A l’occasion d’une tribune pour le journal le Monde en 2009, l’auteur de « Lignes de faille », Nancy Huston déclinait au masculin le célèbre adage de Simone de Beauvoir, « On ne naît pas femme, on le devient. » Après son essai « Professeurs de désespoir » où elle s’attaquait à la littérature « nihiliste », elle analysait ici les ressorts de la violence et de la criminalité, avec virulence… et sans doute un brin de manichéisme. « Oui, il faut avoir un pénis et des testicules pour ainsi charcuter, violer, ouvrir le corps des autres à la machette, au poignard ou à l’épée, les déchiqueter à la mitraillette, les décapiter et jouer aux boules avec les têtes… » écrit-elle, ne manquant pas de déclencher au passage la polémique sur le site du journal…
Nancy Huston compare notamment l’instinct de maternité à celui de la violence avant de conclure que l’un et l’autre sont des constructions sociales et tente d’appeler, un peu maladroitement, à un plus grand échange et écoute entre les sexes… On se souvient également de la réflexion de Michel Houellebecq dans Les particules élémentaires : « Au fond, se demandait Michel en observant les mouvements du soleil sur les rideaux, à quoi servaient les hommes ? Il est possible qu’à des époques antérieures, où les ours étaient nombreux, la virilité ait pu jouer un rôle spécifique et irremplaçable ; mais depuis quelques siècles, les hommes ne servaient visiblement à peu près plus à rien. Ils trompaient parfois leur ennui en faisant des parties de tennis, ce qui était un moindre mal ; mais parfois aussi ils estimaient utile de faire avancer l’histoire, c’est à dire essentiellement de provoquer des révolutions et des guerres. »
Extraits de la tribune de Nancy Huston :
« (…) les sociétés de tout temps s’acharnent à fabriquer justement des hommes – en contraignant les garçons, par la violence, les menaces et l’humiliation, à se différencier des filles. (…) les hommes constituent, de par le monde, entre 90 % et 100 % des criminels, des pédophiles, des violeurs, des généraux, des chefs d’Etat et des grands leaders religieux.
(…) pourquoi n’interroge-t-on jamais « l’instinct » qui pousse les hommes à faire la guerre ? Car si, dans toutes les espèces proches de l’humaine, l’on observe que les mères s’occupent de leur progéniture, dans aucune espèce animale autre que l’humaine on ne voit les mâles s’entre-tuer de façon organisée et préméditée.
(…) j’aimerais bien savoir pourquoi la spécificité des hommes (c’est-à-dire des mâles de l’espèce humaine) semble être le massacre des innocents. Ce n’est pas l’espèce humaine qui fait ça, ce sont les phallophores, jeunes le plus souvent mais encouragés, excités, éperonnés par des vieux.

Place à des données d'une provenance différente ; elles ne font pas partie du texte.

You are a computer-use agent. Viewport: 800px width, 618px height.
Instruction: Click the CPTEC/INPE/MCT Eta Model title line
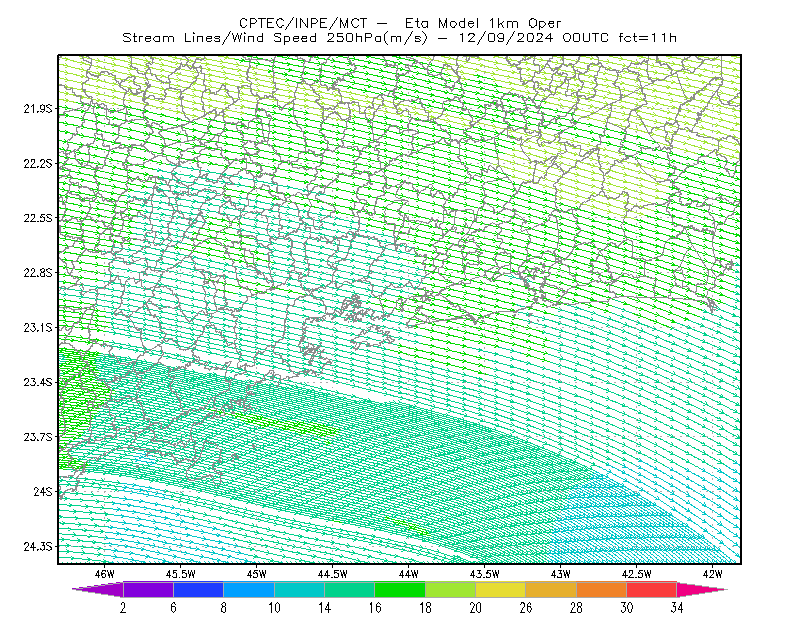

(…) Hypothèse en pointillé : dès qu’un petit garçon comprend qu’il vient (que tout le monde vient) de l’intérieur d’un corps de femme, un corps donc différent du sien, il se met à construire et à détruire, à bricoler, à manier, à remanier et à tripatouiller, la petite fille ne fait pas cela. (…) Après le dépeçage du nounours, après le carnage, ils laissent derrière eux : non-sens, monceaux de chairs mortes qui ne veulent plus rien dire. Ils ont réussi à transformer le vivant en mort, en objet, en chose, en rien : puissance sidérante qui ne peut se comparer qu’à celle de mettre un enfant au monde.

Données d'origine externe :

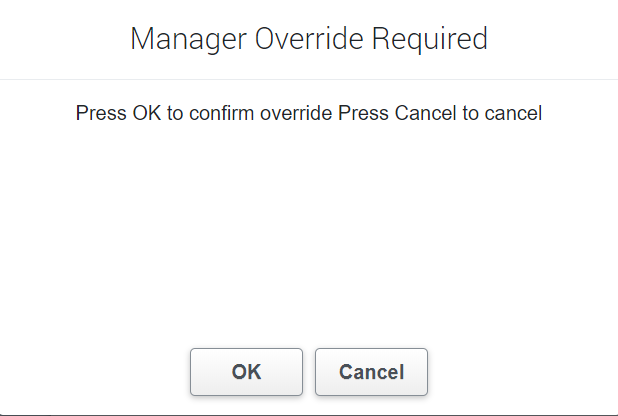The height and width of the screenshot is (416, 618).
Task: Click the override instruction message text
Action: coord(309,114)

(…) Tout dans l’espèce humaine est construit, y compris ce qui nous vient des instincts. Tout est susceptible de devenir objet d’apprentissage, de commentaire, d’interprétation. (…) »
1 Commentaire
bonjour,
mon avis est que Nancy Houston réfléchit comme un tambour et que des livres comme "professeurs de desespoir" sont des requisitoires pleins d’injustes parti-pris.